# Extrait présenté:

================

Cette série est issue du livre de René Guénon - ORIENT et OCCIDENT et se rapporte à la partie II : "Les possibilités de rapprochement".
Le livre en pdf :
- « Tôt ou tard, tout devra être dit sans qu'il y ait à se préoccuper exagérément, ni de la fureur des uns, ni de la sotte hostilité des autres. » Charles-André Gilis.
Cette série se composera comme suit :
CHAPITRE I - TENTATIVES INFRUCTUEUSES
partie 1,
partie 2,
partie 3
CHAPITRE II - L’ACCORD SUR LES PRINCIPES
partie 1,
partie 2,
partie 3
partie 1,
partie 2,
partie 3
CHAPITRE II - L’ACCORD SUR LES PRINCIPES
partie 1,
partie 2,
partie 3
CHAPITRE IV : ENTENTE ET NON FUSION
Partie 1 : ICI
Maintenant, puisqu’il faut, pour réveiller l’intellectualité occidentale, commencer par l’étude des doctrines de l’Orient (nous parlons d’une étude vraie et profonde, avec tout ce qu’elle comporte quant au développement personnel de ceux qui s’y livrent, et non d’une étude extérieure et superficielle à la manière des orientalistes), nous devons indiquer les motifs pour lesquels il convient, d’une façon générale, de s’adresser à telle de ces doctrines de préférence aux autres.
On pourrait, en effet, se demander pourquoi nous prenons pour point d’appui principal l’Inde plutôt que la Chine, ou encore pourquoi nous ne regardons pas comme plus avantageux de nous baser sur ce qui est le plus proche de l’Occident, c’est-à-dire sur le côté ésotérique de la doctrine islamique.
Nous nous bornerons d’ailleurs à considérer ces trois grandes divisions de l’Orient ; tout le reste est, ou de moindre importance, ou, comme les doctrines thibétaines, tellement ignoré des Européens qu’il serait bien difficile de leur en parler d’une façon intelligible avant qu’ils aient compris des choses moins totalement étrangères à leur manière habituelle de penser.

================

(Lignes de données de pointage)
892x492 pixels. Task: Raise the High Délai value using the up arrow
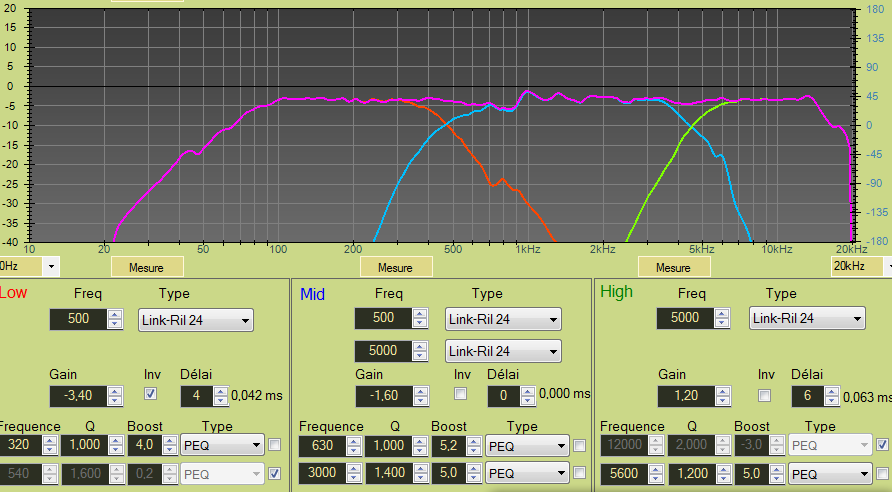(x=832, y=391)
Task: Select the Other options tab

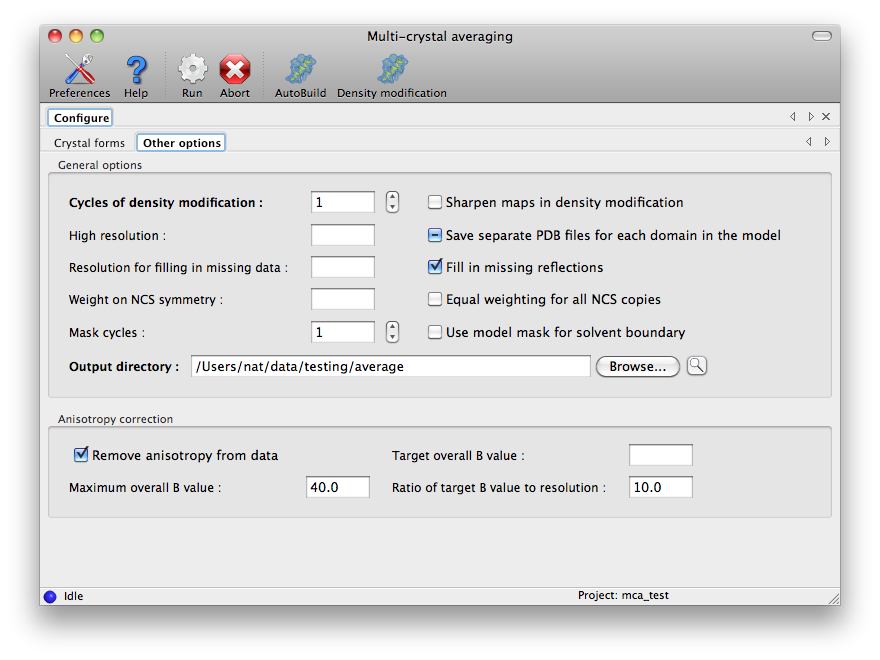Action: 181,143
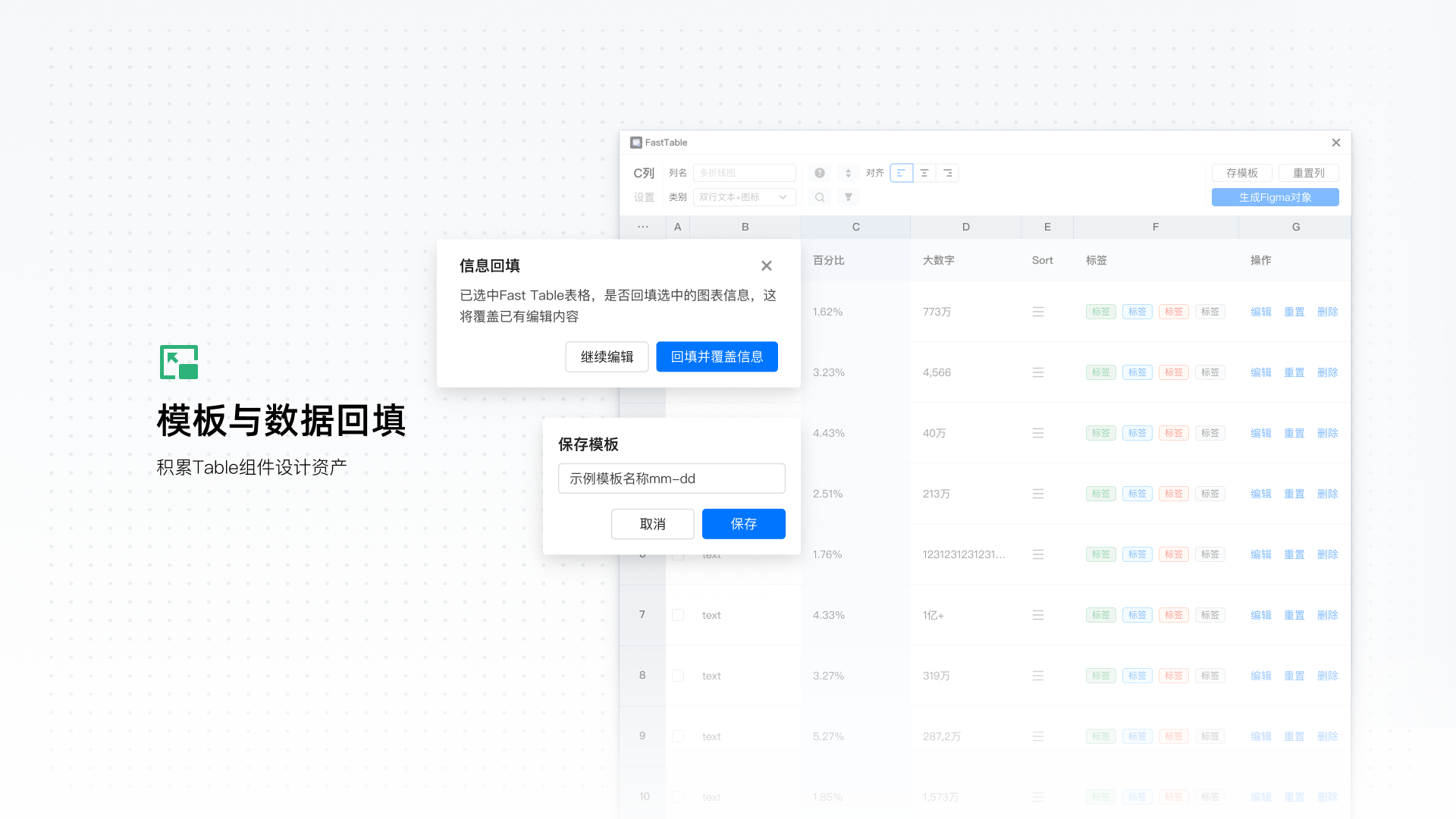The image size is (1456, 819).
Task: Tick the checkbox in row 8
Action: [678, 676]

================

# Tâche à réaliser:
Poursuivez l'extrait sur les doctrines de l'Orient en reprenant juste après sa dernière phrase.

# Réponse proposée:
Pour ce qui est de la Chine, il y a des raisons similaires de ne pas s’y attacher en premier lieu : les formes par lesquelles s’expriment ses doctrines sont vraiment trop loin de la mentalité occidentale, et les méthodes d’enseignement qui y sont en usage sont de nature à décourager promptement les mieux doués des Européens ; bien peu nombreux seraient ceux qui pourraient résister à un travail entrepris suivant de semblables méthodes, et, s’il y a lieu assurément d’envisager en tout cas une sélection fort rigoureuse, il faut cependant éviter autant que possible les difficultés qui ne tiendraient qu’à des contingences, et qui proviendraient plutôt du tempérament inhérent à la race que d’un défaut réel de facultés intellectuelles.
Les formes d’expression des doctrines hindoues, tout en étant encore extrêmement différentes de toutes celles auxquelles est habituée la pensée occidentale, sont relativement plus assimilables, et elles réservent de plus larges possibilités d’adaptation ; nous pourrions dire que, pour ce dont il s’agit, l’Inde, occupant une position moyenne dans l’ensemble oriental, n’est ni trop loin ni trop près de l’Occident.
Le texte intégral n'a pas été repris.